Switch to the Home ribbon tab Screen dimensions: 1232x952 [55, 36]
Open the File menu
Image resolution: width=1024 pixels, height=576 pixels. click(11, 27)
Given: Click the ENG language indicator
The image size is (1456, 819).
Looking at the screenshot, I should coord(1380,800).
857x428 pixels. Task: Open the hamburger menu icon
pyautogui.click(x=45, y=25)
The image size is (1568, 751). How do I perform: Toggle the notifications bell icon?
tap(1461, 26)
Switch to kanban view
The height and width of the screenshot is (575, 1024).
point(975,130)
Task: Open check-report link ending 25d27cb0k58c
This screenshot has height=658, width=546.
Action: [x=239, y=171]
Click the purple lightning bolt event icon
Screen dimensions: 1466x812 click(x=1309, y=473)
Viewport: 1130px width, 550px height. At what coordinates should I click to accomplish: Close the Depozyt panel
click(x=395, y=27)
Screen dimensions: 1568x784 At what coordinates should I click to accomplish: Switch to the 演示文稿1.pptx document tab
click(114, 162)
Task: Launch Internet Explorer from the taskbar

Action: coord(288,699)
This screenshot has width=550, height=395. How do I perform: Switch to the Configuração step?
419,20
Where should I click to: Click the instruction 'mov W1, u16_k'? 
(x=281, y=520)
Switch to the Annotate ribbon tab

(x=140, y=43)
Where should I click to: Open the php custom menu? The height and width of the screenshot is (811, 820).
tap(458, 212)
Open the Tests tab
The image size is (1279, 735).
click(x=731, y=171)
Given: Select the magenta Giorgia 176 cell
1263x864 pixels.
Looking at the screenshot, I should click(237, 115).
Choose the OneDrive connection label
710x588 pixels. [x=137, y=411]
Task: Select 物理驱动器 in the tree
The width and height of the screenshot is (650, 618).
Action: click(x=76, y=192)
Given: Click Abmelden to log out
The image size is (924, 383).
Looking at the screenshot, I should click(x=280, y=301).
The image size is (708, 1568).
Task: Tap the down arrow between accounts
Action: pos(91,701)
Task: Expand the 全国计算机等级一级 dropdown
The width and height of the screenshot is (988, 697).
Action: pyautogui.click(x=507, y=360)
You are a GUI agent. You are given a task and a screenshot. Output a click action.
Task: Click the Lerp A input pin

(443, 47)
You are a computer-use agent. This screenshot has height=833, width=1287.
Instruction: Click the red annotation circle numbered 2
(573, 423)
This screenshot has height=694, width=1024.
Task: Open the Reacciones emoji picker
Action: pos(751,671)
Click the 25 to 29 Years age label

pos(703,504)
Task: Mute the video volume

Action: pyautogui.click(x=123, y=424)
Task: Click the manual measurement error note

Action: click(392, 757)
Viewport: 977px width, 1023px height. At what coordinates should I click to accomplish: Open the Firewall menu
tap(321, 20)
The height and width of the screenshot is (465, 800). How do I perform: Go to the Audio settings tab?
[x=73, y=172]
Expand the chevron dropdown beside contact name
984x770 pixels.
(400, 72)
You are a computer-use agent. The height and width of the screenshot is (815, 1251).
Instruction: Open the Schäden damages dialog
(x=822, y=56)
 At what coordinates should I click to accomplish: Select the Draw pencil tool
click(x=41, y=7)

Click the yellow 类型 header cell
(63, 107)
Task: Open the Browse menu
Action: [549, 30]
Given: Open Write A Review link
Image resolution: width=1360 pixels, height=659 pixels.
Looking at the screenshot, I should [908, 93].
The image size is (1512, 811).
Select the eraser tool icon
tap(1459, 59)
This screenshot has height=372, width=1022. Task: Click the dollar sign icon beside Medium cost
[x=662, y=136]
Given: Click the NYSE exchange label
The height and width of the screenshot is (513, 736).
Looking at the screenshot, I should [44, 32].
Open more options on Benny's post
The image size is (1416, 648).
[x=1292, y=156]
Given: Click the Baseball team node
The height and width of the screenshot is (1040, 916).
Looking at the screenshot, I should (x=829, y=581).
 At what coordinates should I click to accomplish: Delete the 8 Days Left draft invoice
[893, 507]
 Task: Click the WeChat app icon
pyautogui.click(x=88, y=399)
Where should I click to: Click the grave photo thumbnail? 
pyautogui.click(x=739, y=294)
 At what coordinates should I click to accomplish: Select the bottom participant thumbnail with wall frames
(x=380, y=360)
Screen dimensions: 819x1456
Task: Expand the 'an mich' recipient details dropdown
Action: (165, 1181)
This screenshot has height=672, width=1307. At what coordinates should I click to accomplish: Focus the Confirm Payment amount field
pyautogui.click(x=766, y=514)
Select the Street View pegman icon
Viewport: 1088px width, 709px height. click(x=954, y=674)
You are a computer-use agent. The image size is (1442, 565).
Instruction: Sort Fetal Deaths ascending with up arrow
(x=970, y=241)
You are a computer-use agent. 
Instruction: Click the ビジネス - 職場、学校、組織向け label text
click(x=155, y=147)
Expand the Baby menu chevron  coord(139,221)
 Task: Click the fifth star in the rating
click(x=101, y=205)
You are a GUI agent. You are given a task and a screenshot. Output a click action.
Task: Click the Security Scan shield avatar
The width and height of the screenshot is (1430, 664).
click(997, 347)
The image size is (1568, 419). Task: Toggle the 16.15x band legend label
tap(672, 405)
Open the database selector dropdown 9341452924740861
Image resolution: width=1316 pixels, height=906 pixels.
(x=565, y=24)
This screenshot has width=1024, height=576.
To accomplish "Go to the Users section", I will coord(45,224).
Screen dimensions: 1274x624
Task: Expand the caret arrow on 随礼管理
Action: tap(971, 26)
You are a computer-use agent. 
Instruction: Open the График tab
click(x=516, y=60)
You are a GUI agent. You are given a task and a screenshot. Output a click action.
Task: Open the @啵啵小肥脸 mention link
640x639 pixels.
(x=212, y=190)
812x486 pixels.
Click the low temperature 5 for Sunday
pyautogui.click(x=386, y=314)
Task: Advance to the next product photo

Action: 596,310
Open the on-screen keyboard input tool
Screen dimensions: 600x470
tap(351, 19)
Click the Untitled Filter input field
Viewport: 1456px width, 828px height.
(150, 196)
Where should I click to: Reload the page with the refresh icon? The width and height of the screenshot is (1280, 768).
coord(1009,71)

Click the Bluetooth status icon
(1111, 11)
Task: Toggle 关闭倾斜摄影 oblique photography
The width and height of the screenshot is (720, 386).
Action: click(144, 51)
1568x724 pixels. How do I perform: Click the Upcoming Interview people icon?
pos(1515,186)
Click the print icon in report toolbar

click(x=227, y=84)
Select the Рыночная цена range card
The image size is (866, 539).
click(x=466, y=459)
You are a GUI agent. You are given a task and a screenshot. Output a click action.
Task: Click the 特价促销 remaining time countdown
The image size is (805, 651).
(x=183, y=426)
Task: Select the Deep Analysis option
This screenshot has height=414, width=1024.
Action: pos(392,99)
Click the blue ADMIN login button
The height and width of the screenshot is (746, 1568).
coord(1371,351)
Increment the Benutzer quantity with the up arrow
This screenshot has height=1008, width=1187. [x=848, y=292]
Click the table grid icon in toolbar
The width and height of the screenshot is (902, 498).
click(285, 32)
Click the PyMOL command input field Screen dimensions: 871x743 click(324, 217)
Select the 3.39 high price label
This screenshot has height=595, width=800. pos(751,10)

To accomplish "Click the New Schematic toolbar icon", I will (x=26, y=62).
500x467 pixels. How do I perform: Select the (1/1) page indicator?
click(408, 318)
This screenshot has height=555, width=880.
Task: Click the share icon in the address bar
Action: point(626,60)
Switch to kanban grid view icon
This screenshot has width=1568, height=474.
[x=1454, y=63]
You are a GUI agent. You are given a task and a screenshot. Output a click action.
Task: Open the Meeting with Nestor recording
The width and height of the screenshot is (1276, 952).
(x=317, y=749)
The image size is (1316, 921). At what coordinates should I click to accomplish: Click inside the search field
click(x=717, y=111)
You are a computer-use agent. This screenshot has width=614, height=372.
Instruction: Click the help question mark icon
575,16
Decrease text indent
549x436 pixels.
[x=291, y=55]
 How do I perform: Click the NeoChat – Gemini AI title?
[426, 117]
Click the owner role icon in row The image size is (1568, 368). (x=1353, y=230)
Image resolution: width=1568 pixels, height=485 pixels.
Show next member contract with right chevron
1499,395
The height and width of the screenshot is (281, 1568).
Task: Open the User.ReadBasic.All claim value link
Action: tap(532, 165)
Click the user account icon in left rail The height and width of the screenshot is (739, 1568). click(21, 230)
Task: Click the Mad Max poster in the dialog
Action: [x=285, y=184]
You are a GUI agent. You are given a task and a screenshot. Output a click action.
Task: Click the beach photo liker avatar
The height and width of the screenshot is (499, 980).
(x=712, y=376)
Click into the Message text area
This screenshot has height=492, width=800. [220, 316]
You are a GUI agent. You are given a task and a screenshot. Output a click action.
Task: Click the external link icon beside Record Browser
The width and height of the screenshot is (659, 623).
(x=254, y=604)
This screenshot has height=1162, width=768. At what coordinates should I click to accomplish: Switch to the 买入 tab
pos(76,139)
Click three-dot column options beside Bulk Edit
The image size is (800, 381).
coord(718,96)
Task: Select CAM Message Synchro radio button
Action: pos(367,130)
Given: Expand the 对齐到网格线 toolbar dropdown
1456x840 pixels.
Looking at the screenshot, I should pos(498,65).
+ + + + +
_WHAT THE TASK ASKS_:
Taking the entries above, write out exactly each line from the one holding "Image resolution: width=1360" to the one holding "Given: Click the NYSE exchange label", both included, and stop there.

_ANSWER SECTION_:
Image resolution: width=1360 pixels, height=659 pixels.
Looking at the screenshot, I should [908, 93].
The image size is (1512, 811).
Select the eraser tool icon
tap(1459, 59)
This screenshot has height=372, width=1022. Task: Click the dollar sign icon beside Medium cost
[x=662, y=136]
Given: Click the NYSE exchange label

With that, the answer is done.